Prompt:
Return each line of the rows below that contains the string "icon". Matching is case-sensitive.

Exercise materials:

--*--

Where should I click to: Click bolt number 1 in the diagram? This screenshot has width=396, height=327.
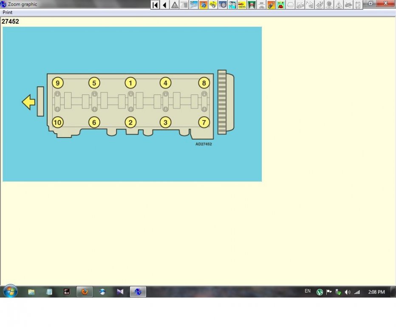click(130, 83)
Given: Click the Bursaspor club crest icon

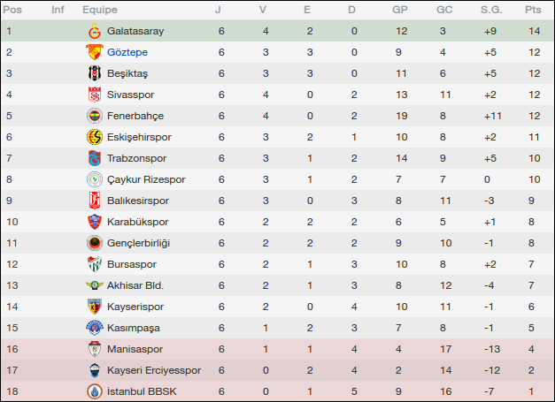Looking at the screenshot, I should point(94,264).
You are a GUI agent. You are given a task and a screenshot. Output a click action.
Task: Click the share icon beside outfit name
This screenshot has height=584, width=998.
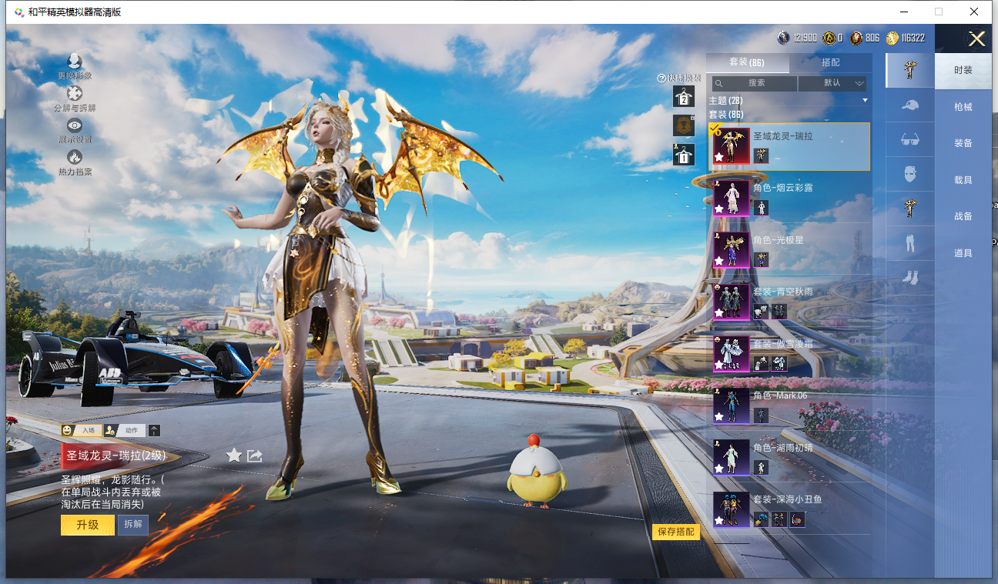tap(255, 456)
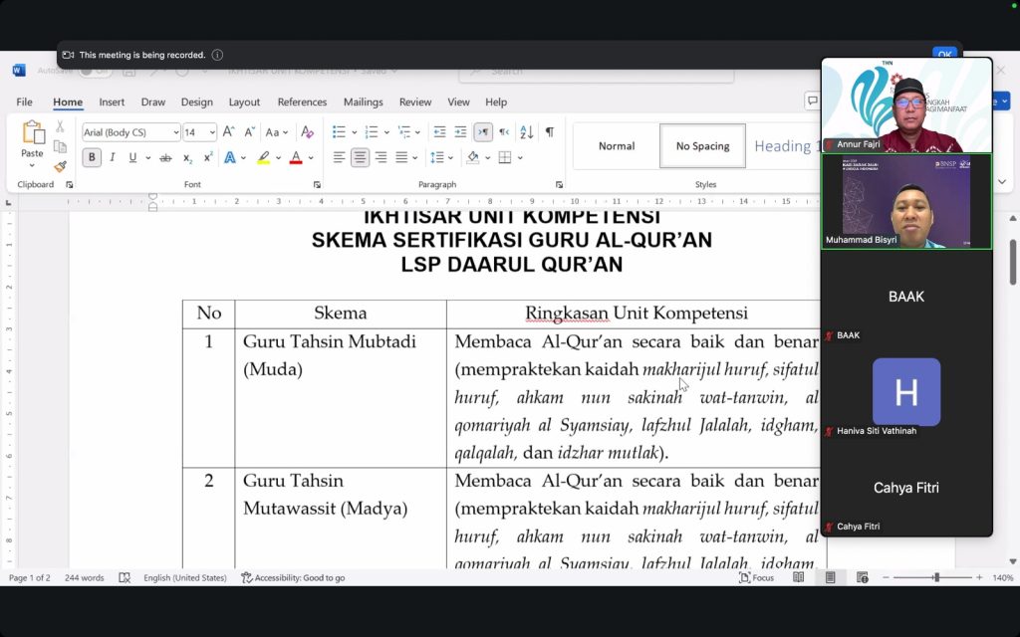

--*--

Answer to this task:
Given: Click the Bursaspor club crest icon
Task: Click the share icon beside outfit name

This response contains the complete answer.